- _Task to carry out_
Scan the records below for the line with "You are a GUI" and the line with "This screenshot has width=1372, height=877.". Repeat those two lines and every line between them exactly, and nothing else.

- _Input_

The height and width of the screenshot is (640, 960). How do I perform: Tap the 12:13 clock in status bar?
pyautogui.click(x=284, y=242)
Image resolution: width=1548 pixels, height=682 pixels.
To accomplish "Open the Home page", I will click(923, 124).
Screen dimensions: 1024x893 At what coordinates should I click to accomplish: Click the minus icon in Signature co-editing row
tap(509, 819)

* * *

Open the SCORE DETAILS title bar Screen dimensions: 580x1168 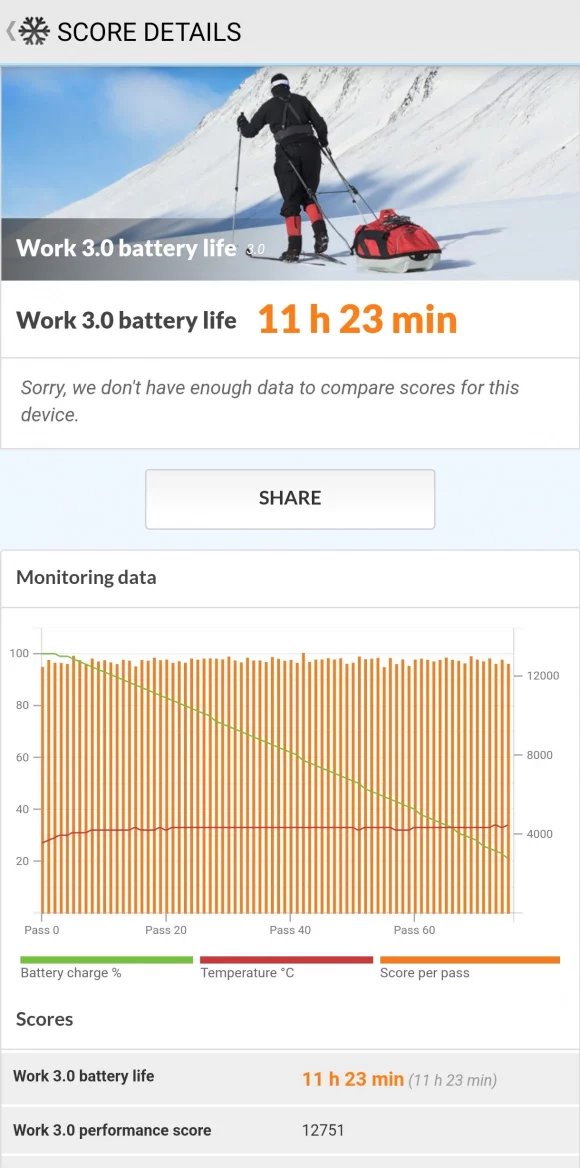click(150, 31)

* * *

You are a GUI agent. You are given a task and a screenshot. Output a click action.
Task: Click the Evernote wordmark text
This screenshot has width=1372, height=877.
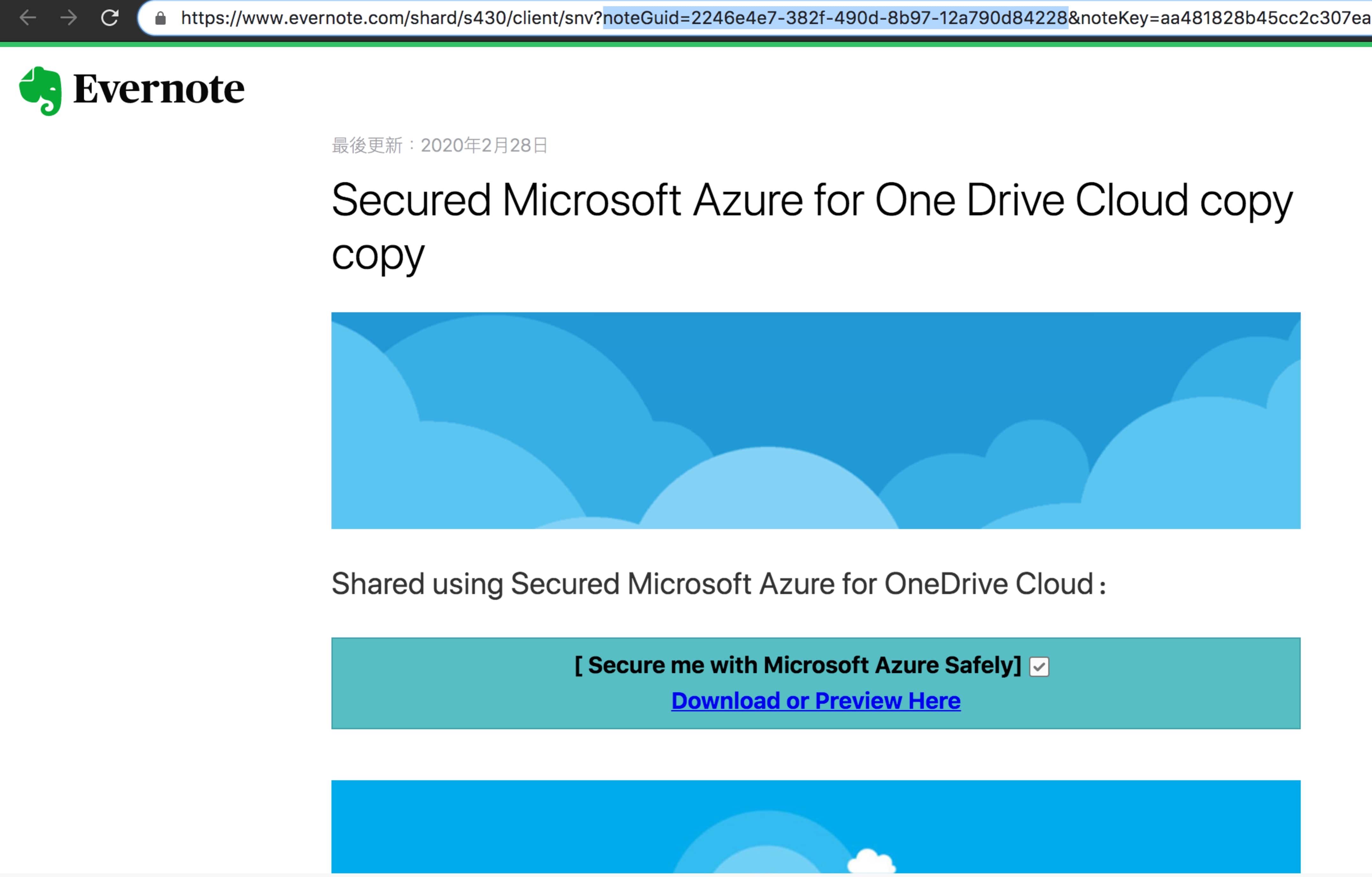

- _Task response_
You are a GUI agent. You are given a task and a screenshot. Output a click action.
Task: Click the Evernote wordmark text
This screenshot has width=1372, height=877.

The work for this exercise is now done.